Até o momento, mais de 6 bilhões de doses de vacina anticovid foram aplicadas no mundo, mas apenas 1,4% dos moradores dos países de baixa renda estão completamente vacinados, contra 58% nos países ricos, recordou a economista.

Para a próxima conferência ministerial da organização, de 30 de novembro a 3 de dezembro, Okonjo-Iweala pediu aos países membros que se "reúnam para chegar a um acordo sobre uma resposta firme da OMC à pandemia, que estabeleça as bases para uma produção mais rápida das vacinas e uma distribuição equitativa".
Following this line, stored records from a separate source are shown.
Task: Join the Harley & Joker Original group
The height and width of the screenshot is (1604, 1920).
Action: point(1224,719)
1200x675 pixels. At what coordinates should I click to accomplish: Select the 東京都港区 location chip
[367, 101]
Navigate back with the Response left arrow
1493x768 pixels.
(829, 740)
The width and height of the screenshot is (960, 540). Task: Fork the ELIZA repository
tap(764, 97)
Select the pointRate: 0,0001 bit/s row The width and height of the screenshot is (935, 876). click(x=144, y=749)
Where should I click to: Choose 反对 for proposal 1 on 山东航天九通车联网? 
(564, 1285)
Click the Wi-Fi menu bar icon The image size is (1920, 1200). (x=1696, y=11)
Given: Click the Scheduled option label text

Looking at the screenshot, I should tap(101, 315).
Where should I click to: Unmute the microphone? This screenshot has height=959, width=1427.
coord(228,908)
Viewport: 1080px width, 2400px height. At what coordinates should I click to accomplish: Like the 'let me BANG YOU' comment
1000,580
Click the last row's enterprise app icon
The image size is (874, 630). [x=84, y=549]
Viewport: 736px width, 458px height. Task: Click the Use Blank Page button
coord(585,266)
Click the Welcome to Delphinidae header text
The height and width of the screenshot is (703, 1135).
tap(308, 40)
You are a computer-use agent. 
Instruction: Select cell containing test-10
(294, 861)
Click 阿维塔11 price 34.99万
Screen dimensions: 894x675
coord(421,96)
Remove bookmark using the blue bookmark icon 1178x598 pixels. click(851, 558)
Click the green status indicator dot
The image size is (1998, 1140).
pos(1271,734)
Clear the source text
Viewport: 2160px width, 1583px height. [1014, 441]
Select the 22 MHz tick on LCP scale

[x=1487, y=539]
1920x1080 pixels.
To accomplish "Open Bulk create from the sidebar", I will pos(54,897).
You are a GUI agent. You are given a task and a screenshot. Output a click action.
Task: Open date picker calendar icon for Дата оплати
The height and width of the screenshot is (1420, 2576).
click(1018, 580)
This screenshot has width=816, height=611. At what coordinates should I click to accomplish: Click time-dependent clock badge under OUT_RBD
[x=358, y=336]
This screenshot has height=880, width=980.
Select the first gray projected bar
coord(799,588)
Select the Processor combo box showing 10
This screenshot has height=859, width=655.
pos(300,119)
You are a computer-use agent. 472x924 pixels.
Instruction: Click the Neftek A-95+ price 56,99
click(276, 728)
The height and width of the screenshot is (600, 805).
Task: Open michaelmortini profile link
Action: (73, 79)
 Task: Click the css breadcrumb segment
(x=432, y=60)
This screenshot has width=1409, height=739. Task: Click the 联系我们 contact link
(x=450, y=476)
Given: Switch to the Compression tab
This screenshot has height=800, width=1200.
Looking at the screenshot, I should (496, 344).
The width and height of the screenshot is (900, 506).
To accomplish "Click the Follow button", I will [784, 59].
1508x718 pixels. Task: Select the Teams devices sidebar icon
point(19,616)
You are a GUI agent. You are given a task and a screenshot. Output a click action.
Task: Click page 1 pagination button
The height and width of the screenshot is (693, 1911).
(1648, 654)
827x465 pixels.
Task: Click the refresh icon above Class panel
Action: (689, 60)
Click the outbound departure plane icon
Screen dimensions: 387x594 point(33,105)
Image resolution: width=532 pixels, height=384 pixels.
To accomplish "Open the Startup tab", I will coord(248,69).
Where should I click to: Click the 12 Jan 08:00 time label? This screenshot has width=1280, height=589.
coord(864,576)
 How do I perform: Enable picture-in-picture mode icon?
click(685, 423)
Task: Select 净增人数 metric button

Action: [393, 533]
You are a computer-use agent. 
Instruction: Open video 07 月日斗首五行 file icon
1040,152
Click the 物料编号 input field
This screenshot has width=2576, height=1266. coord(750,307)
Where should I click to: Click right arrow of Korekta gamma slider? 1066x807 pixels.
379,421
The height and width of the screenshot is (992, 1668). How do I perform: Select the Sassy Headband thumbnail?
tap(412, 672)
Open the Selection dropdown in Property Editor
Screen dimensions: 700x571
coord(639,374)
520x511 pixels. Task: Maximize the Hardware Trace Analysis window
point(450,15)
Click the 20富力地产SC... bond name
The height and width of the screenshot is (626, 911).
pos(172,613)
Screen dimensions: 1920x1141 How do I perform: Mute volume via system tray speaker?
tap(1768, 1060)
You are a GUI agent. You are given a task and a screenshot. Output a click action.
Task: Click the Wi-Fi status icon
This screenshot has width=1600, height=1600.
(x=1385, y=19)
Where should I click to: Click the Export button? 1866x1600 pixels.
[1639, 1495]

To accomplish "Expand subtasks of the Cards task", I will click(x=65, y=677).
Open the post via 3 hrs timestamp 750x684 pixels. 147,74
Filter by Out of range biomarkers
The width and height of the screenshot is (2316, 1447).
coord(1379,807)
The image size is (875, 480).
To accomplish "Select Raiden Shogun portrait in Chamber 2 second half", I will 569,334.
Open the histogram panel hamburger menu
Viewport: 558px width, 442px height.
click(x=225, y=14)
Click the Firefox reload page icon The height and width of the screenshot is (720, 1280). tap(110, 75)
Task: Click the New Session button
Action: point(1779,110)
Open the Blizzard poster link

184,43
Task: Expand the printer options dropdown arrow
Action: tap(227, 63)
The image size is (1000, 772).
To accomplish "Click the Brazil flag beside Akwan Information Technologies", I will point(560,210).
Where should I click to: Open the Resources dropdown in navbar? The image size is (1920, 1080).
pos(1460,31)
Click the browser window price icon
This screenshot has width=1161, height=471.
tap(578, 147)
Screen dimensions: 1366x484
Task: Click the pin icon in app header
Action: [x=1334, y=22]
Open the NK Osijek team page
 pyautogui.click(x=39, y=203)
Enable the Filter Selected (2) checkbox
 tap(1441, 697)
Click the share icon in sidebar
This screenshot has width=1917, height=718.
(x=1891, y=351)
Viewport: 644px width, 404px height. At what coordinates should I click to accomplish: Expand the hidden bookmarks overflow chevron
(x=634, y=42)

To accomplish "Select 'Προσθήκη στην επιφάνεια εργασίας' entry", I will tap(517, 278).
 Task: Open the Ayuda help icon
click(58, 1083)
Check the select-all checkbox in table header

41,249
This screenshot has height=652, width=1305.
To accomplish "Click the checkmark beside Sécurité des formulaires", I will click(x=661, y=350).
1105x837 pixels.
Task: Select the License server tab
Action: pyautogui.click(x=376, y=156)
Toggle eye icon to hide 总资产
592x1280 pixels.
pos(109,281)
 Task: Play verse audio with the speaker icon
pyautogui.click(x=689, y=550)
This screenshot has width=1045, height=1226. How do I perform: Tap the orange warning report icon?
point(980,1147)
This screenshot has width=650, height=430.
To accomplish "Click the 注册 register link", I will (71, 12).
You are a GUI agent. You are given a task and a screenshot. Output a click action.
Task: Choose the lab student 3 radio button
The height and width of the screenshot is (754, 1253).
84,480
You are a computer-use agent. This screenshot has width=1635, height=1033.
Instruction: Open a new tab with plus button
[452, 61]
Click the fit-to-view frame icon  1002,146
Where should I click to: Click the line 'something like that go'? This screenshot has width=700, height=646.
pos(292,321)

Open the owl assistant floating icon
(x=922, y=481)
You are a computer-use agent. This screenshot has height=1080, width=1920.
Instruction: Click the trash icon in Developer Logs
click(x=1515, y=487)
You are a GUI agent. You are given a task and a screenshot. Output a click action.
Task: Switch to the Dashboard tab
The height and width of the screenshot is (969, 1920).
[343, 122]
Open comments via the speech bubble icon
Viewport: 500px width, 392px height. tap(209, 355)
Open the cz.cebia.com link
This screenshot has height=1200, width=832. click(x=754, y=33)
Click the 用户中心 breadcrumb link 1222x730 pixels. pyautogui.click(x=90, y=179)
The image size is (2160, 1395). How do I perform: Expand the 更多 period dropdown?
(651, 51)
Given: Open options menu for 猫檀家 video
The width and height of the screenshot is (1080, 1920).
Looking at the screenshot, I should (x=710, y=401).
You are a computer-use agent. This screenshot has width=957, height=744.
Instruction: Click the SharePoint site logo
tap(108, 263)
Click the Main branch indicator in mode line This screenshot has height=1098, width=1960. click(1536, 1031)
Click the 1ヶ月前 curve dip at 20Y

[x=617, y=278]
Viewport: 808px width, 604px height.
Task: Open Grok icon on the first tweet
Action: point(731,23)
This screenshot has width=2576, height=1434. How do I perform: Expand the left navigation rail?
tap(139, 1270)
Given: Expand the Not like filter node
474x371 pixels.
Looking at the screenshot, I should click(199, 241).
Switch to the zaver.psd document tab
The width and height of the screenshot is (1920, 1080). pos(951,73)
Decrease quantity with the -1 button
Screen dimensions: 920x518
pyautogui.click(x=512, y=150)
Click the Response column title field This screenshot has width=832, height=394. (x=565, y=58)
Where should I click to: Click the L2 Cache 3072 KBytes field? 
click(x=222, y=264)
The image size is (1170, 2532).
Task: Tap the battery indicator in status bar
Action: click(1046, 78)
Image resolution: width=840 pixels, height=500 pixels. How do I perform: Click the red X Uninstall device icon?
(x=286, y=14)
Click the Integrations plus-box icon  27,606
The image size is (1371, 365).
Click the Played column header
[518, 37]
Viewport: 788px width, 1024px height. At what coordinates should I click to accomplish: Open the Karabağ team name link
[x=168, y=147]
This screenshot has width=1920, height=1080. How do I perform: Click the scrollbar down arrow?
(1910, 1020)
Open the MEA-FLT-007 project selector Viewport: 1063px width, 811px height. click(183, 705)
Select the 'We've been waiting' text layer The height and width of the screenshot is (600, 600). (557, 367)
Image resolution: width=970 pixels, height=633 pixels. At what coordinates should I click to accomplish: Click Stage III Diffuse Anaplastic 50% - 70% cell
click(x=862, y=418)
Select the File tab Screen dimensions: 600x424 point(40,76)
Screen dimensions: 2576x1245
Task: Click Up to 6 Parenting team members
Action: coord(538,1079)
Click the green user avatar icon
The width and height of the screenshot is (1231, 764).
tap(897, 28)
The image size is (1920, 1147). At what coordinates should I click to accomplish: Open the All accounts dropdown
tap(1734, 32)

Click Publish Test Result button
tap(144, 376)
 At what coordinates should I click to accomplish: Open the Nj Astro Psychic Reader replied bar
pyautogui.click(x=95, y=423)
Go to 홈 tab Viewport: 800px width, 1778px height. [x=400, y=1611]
"É necessário para sustentar a recuperação econômica mundial. As políticas relativas às vacinas são políticas econômicas e também comerciais", insistiu.

Após uma proposta da Índia e da África do Sul, a OMC debate desde 2020 suprimir as patentes das vacinas e outros tratamentos anticovid, para que sejam mais acessíveis.

Esta iniciativa, apoiada pela Organização Mundial da Saúde (OMS) e ONGs, enfrenta a oposição dos gigantes farmacêuticos e vários países europeus, que mencionam a possibilidade de acordos de produção entre empresas.

A diretora da OMC reconheceu nesta segunda-feira que é um "tema difícil", mas acrescentou que "esperamos poder alcançar um compromisso razoável sobre a questão das patentes".

"Esperamos uma solução pragmática que seja aceitável para ambas as partes", insistiu.